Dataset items
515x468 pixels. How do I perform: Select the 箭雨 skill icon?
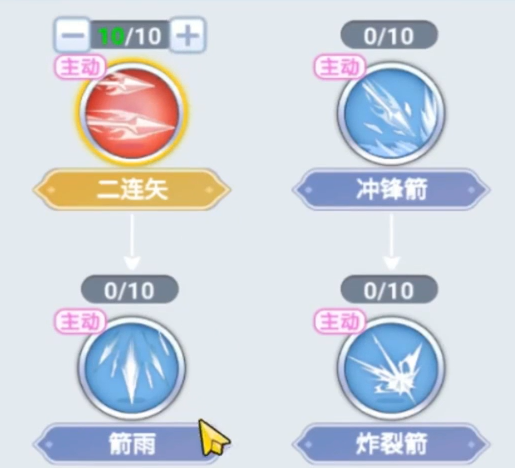132,368
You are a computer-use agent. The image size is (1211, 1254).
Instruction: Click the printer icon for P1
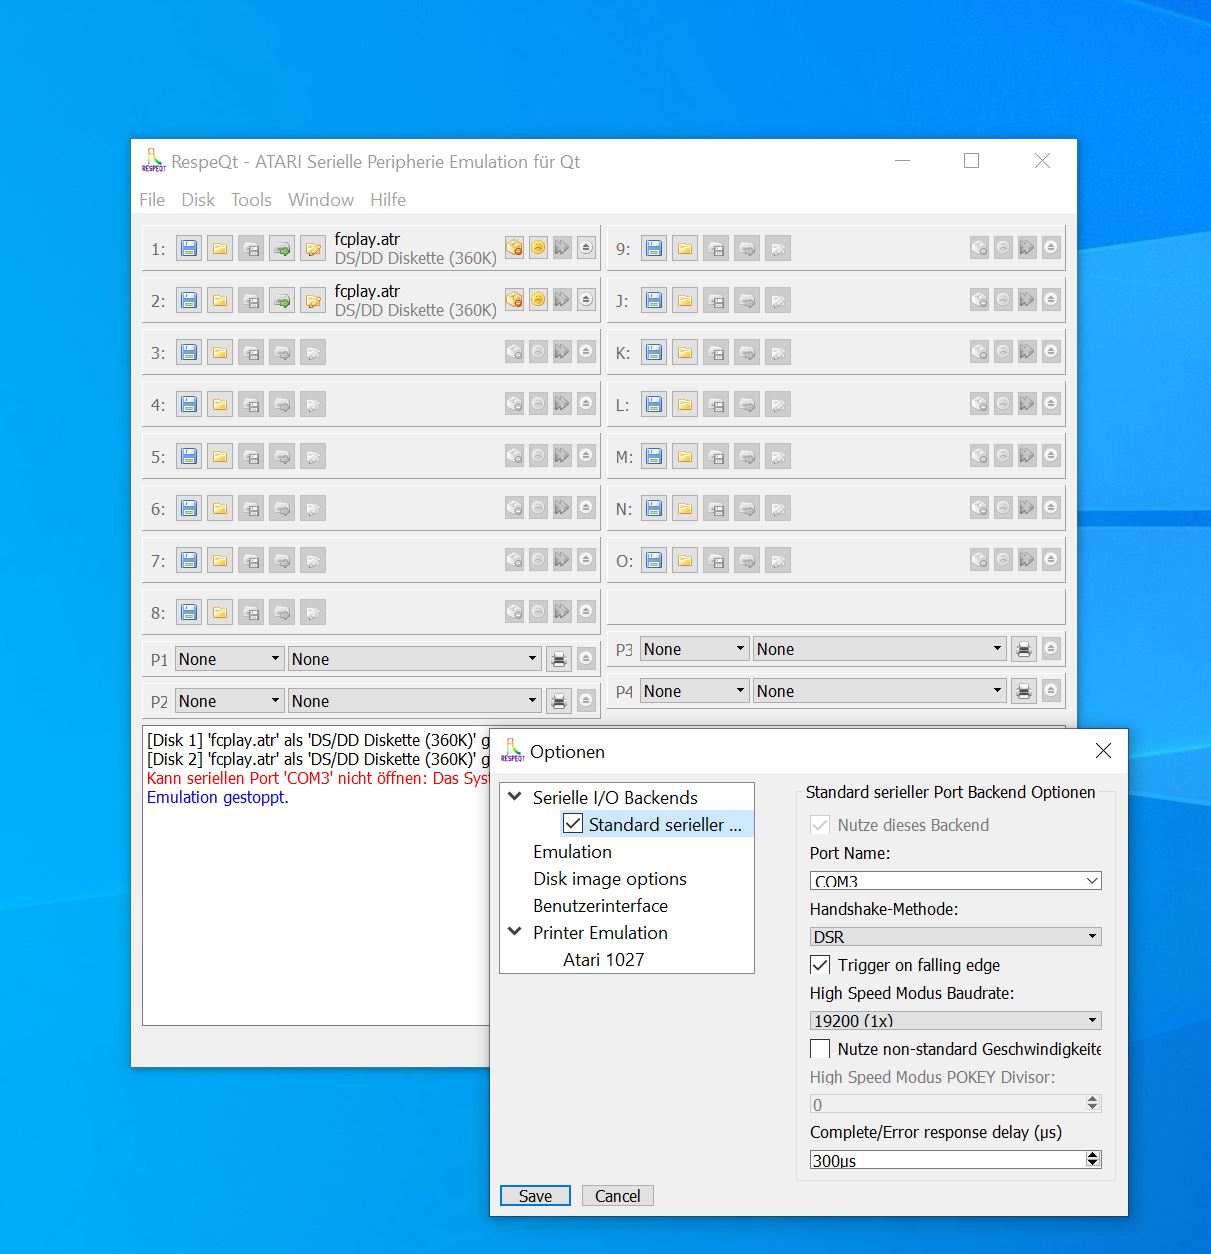pyautogui.click(x=559, y=659)
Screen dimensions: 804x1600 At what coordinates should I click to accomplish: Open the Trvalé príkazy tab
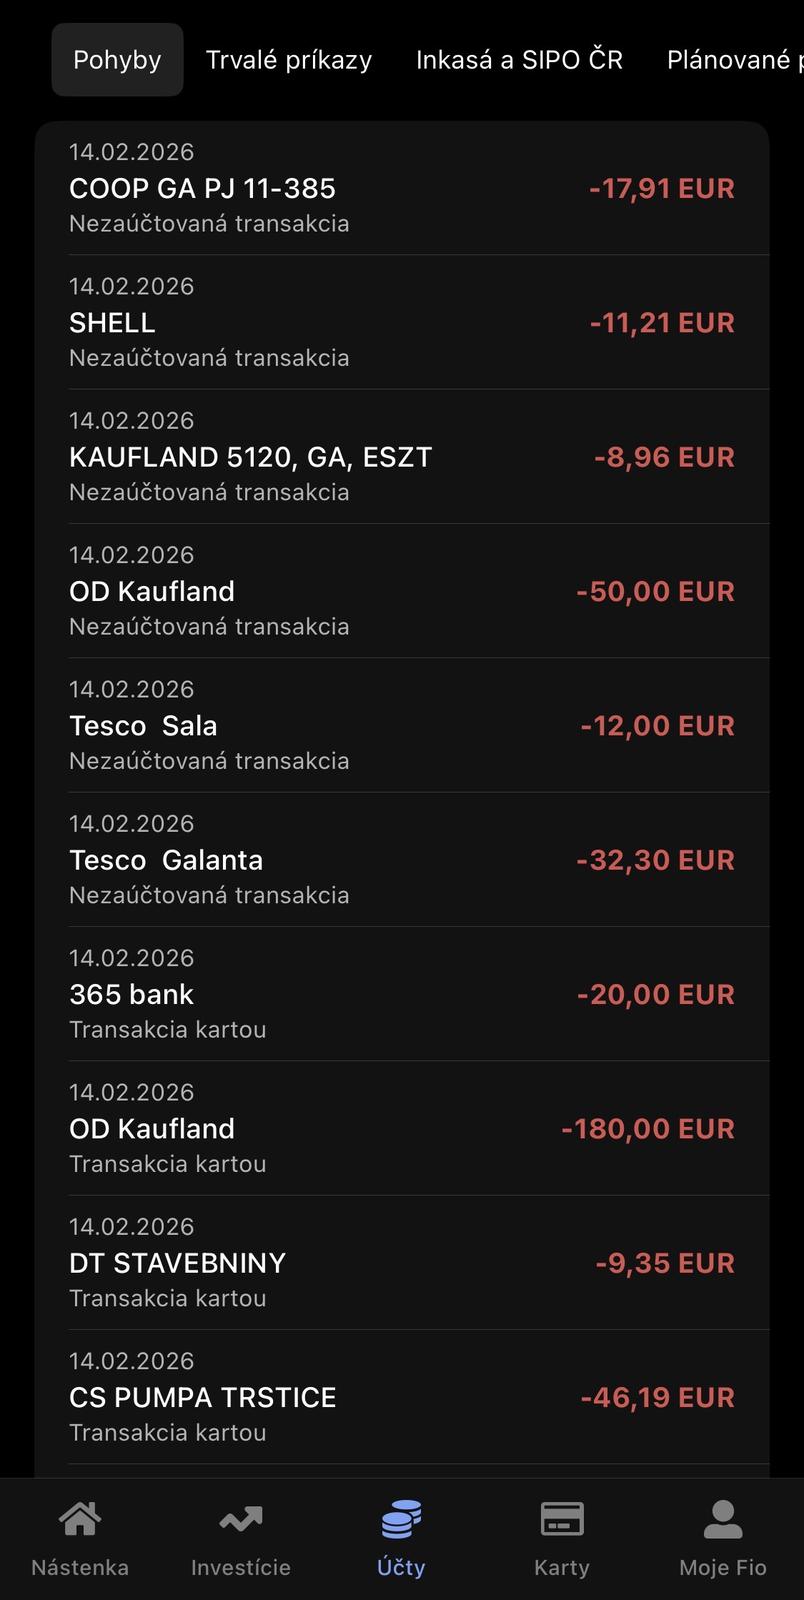pyautogui.click(x=289, y=60)
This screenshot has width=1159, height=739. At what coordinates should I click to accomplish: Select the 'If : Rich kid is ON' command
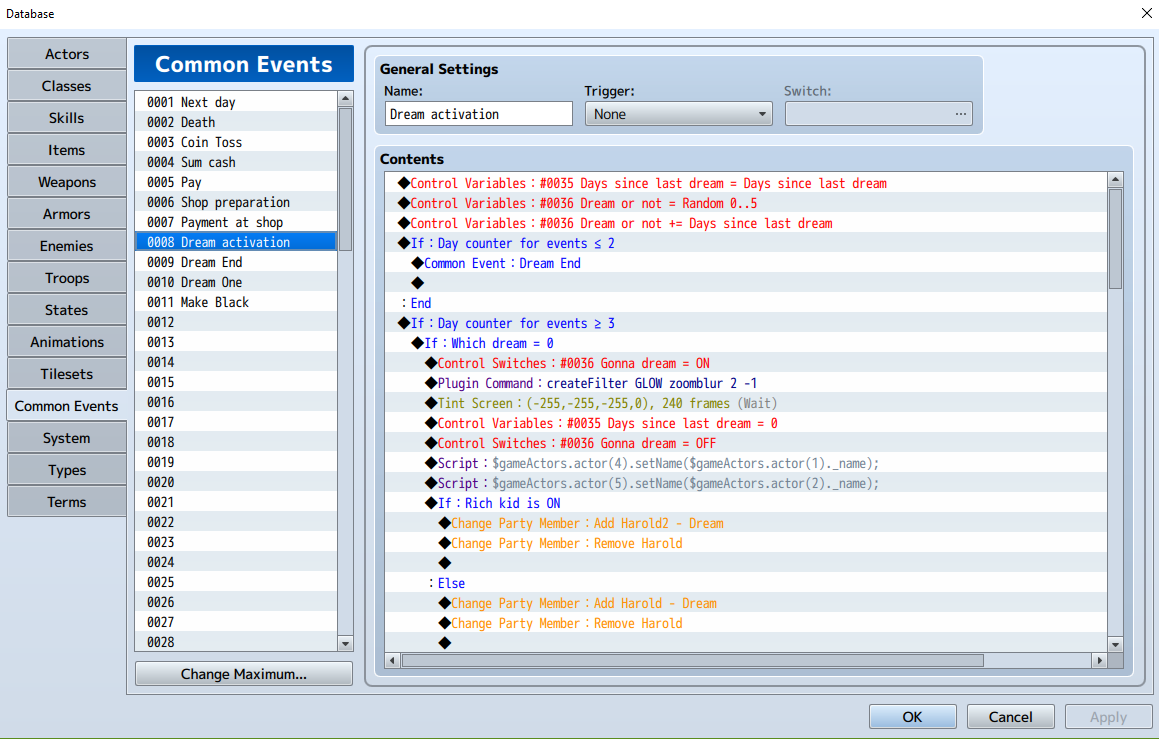tap(746, 503)
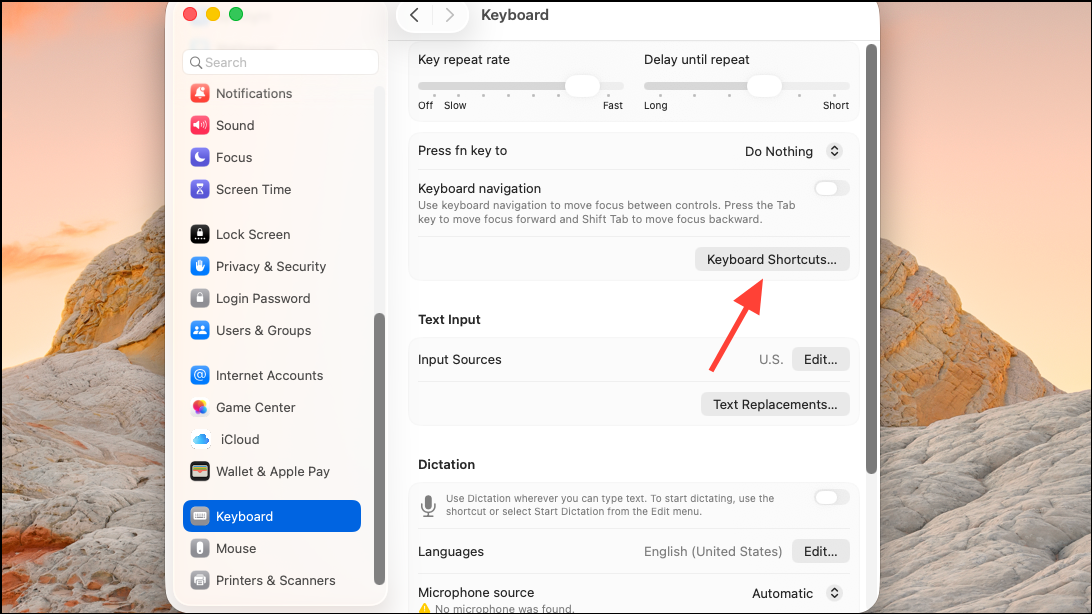Click the iCloud cloud icon
The height and width of the screenshot is (614, 1092).
pyautogui.click(x=201, y=439)
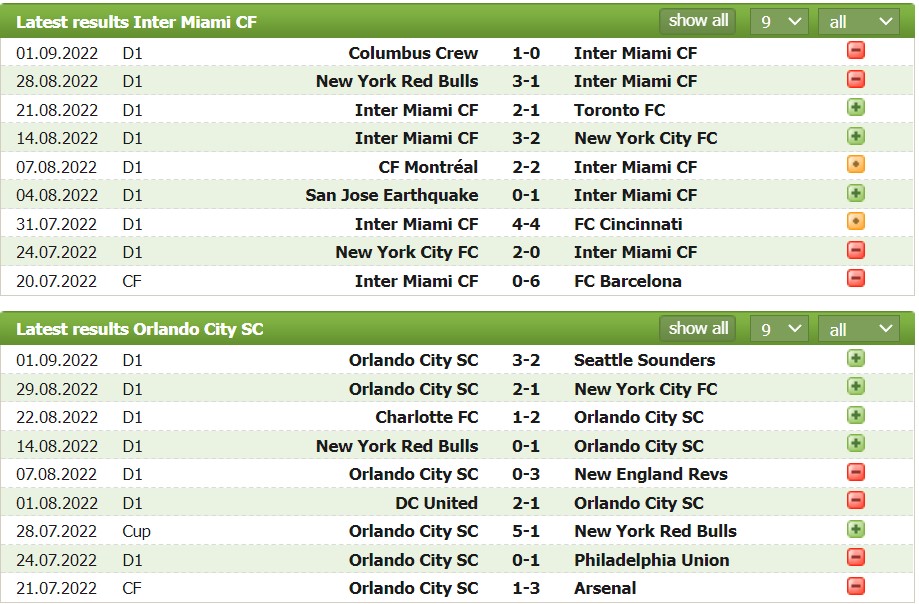This screenshot has width=919, height=604.
Task: Open the all filter dropdown in Inter Miami section
Action: pos(858,21)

— Set exercise —
Rewrite the lines from the one containing "Screen dimensions: 804x1600" through the one containing "pyautogui.click(x=289, y=60)", inclusive, with "tab" changed to "section" and everything else kept the same. Leave the pictures out of your answer.

— Solved problem —
Screen dimensions: 804x1600 At what coordinates should I click to accomplish: Open the Trvalé príkazy section
pyautogui.click(x=289, y=60)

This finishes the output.